Grafana monitoring stack, consisting of Alloy, Loki, Prometheus, and Tempo, is a distributed modern monitoring system built in Go, intended for collecting monitoring information from backend applications running on one or more servers. It is also usable for monitoring mobile and desktop applications (it depends on the level of Opentelemetry support for your chosen language if we go with otlp at least. For example for Java opentelemetry reports a Stable level for both Traces, Metrics, and Logs, and thus full support is available for Android Java apps), and to some degree usable for web frontend client-side monitoring too.
Note
The series of articles is written with the assumption we will be using Opentelemetry protocol as the main one for tracing related activities at least (but also abusing for metrics and logs too if necessary), but do know that Grafana Alloy tracing/logging/metrics collecting agent supports plenty of alternative protocols and your language support in them could be with some chance better than in opentelemetry.
We will overview configuring this monitoring stack in a Docker-based approach for your homelab and for companies with a simplistic approach to infrastructure. The article aims to make the monitoring system more accessible for a large amount of people (their homelabs and basic production setups) and for this reason, we go with the Docker approach instead of the Kubernetes one. If you run serious production with high load, it is better to run Grafana/Loki/Mimir(instead of Prometheus)/Tempo in Kubernetes instead, since its ecosystem with helm charts already made it easy to run it in a horizontal scalable way and able to take much larger workload. The article will dive into configuring the monitoring with Docker-Compose and Opentofu(Terraform). When in doubt regarding smth, check Terraform-related code in infra repo for the source of truth as it is the version i run for my homelab.

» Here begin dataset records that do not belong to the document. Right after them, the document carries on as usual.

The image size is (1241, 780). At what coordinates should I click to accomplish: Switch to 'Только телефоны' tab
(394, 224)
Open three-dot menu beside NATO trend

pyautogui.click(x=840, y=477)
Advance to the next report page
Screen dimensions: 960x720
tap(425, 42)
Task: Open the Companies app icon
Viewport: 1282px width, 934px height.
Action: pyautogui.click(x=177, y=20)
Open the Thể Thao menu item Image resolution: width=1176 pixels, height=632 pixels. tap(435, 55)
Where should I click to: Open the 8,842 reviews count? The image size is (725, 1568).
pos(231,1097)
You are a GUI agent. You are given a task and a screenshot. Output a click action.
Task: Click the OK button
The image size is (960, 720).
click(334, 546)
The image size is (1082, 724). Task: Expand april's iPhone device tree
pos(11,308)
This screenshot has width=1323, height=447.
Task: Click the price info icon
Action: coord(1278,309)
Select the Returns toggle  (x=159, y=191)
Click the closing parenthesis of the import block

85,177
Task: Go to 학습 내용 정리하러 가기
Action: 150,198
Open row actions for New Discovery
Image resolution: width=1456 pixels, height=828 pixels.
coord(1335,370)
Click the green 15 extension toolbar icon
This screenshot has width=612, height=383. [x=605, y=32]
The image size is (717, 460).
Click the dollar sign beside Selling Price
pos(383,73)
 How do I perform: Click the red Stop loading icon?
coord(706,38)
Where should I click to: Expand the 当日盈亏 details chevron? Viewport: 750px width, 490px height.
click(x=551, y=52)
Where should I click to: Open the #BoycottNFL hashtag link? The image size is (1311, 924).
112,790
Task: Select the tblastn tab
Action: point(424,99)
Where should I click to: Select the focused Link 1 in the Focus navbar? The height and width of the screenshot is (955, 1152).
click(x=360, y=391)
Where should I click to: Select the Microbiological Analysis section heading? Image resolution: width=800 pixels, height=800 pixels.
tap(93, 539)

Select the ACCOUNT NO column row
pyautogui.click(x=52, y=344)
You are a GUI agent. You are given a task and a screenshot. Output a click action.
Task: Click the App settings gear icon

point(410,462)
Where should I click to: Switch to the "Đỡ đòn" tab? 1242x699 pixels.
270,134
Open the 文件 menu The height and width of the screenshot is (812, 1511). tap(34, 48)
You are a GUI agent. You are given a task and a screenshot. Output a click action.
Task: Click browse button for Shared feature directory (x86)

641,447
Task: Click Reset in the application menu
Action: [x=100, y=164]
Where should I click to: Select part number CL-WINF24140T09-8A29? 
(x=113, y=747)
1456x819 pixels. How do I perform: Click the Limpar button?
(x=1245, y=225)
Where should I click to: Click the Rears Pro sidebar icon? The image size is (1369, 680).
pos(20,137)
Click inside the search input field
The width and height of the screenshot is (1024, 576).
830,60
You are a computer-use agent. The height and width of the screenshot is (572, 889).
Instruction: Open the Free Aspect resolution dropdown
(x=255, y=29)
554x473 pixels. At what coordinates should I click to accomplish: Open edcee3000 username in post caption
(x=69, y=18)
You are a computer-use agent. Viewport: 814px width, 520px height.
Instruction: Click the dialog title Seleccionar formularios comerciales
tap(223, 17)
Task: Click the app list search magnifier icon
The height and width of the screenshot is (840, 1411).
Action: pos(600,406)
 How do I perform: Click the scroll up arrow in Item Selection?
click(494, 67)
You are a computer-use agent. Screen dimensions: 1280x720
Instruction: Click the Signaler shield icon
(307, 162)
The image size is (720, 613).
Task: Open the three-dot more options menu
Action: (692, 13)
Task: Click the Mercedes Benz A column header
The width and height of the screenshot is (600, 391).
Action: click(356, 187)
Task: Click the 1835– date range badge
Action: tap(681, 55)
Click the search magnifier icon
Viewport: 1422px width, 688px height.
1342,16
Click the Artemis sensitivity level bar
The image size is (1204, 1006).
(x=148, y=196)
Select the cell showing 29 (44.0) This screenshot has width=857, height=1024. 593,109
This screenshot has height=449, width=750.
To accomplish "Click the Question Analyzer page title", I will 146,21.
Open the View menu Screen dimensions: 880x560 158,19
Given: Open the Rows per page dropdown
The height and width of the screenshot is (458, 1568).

It is worth to configure this monitoring distributed stack even you have only one backend application running at your servers (or even if u have only mobile app). Well configured monitoring will grant you ability to debug your application information significantly easier. Well configured logging monitoring backend wil give you ability to filter data by any key/value in the logging records. It is possible even build graphical dashboards based on Logging Information alone for overview of important information!
Note
Grafana Loki became significantly more pleasant with the introduction in the 2024 year of a new Drilldown interface that simplifies navigation considerably. The old "Explore" interfaces still have some usage cases left that new Drilldown interfaces do not cover yet, but the gap is quickly closing and for Logging part I believe there is no big justification to open old "Explore" interface any longer.
Tip
I recommend you invest properly into other forms of monitoring like Metrics, as they help overview the healthy functioning of your application in high high-performing way and bring you simplification in investigating problems raised from your next deployments. Metrics way of monitoring has plenty of open source solutions that bring them running out of the box for any type of infrastructure object. It is also a good idea depending on your application needs to invest in Tracing for more deep transparency regarding its performance problems. Configurations beyond Loki will be overviewed in separate next-part articles to keep the size of the current article to a reasonable time of comprehension.
Tip
We can build graphical dashboards based on logs alone! It is not efficient in comparison to using metrics, yes it is possible and necessary thing to be used as a last resort, or good enough to use in low-load systems.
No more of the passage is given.